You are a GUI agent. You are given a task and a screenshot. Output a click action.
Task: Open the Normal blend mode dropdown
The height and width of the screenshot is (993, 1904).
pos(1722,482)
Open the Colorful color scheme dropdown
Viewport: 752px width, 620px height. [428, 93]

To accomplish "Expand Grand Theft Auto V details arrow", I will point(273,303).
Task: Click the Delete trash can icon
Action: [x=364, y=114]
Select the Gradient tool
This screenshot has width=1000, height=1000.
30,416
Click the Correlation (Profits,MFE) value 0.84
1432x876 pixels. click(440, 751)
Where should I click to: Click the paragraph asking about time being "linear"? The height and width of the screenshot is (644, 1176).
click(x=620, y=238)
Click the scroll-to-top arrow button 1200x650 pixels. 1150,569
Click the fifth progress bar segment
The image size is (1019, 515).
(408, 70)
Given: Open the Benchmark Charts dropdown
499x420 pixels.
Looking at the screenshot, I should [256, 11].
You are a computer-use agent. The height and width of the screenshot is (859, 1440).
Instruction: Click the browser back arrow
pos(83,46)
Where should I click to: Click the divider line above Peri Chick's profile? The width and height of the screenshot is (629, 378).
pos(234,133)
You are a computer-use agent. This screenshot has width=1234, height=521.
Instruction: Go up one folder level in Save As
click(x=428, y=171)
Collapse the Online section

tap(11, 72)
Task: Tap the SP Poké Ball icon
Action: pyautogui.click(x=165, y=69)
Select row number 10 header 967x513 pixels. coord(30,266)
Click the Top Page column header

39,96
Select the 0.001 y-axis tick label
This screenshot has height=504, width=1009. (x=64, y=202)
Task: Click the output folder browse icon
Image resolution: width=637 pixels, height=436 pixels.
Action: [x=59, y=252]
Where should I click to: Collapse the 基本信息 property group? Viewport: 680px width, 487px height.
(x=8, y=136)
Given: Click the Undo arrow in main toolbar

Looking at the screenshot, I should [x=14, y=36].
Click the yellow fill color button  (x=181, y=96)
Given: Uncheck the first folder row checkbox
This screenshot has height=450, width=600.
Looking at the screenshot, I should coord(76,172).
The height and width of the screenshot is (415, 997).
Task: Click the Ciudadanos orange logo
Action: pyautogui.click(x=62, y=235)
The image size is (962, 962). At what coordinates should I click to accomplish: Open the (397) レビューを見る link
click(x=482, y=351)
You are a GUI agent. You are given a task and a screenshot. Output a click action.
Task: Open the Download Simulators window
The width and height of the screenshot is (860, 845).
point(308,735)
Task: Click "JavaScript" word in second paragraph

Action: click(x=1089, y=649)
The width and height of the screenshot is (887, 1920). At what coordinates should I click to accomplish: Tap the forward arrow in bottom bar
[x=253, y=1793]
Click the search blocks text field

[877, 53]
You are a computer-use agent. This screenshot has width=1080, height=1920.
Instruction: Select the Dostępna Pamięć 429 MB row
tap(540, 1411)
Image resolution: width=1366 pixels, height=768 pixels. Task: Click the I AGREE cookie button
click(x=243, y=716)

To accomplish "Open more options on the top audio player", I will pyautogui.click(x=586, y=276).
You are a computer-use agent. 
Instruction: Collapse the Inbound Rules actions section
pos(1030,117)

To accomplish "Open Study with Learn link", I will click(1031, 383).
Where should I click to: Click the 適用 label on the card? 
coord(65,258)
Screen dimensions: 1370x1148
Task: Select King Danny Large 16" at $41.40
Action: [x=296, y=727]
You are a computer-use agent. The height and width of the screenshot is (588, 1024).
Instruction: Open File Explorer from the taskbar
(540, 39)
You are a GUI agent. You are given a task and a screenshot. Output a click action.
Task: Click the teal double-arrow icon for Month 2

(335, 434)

**TASK TO COMPLETE**
Out of the preceding entries, pull every line containing the string "computer".

**EXERCISE RESPONSE**
You are a computer-use agent. The height and width of the screenshot is (859, 1440).
You are a computer-use agent. This screenshot has width=1234, height=521.
You are a computer-use agent. This screenshot has width=1080, height=1920.
You are a computer-use agent. 
You are a computer-use agent. The height and width of the screenshot is (588, 1024).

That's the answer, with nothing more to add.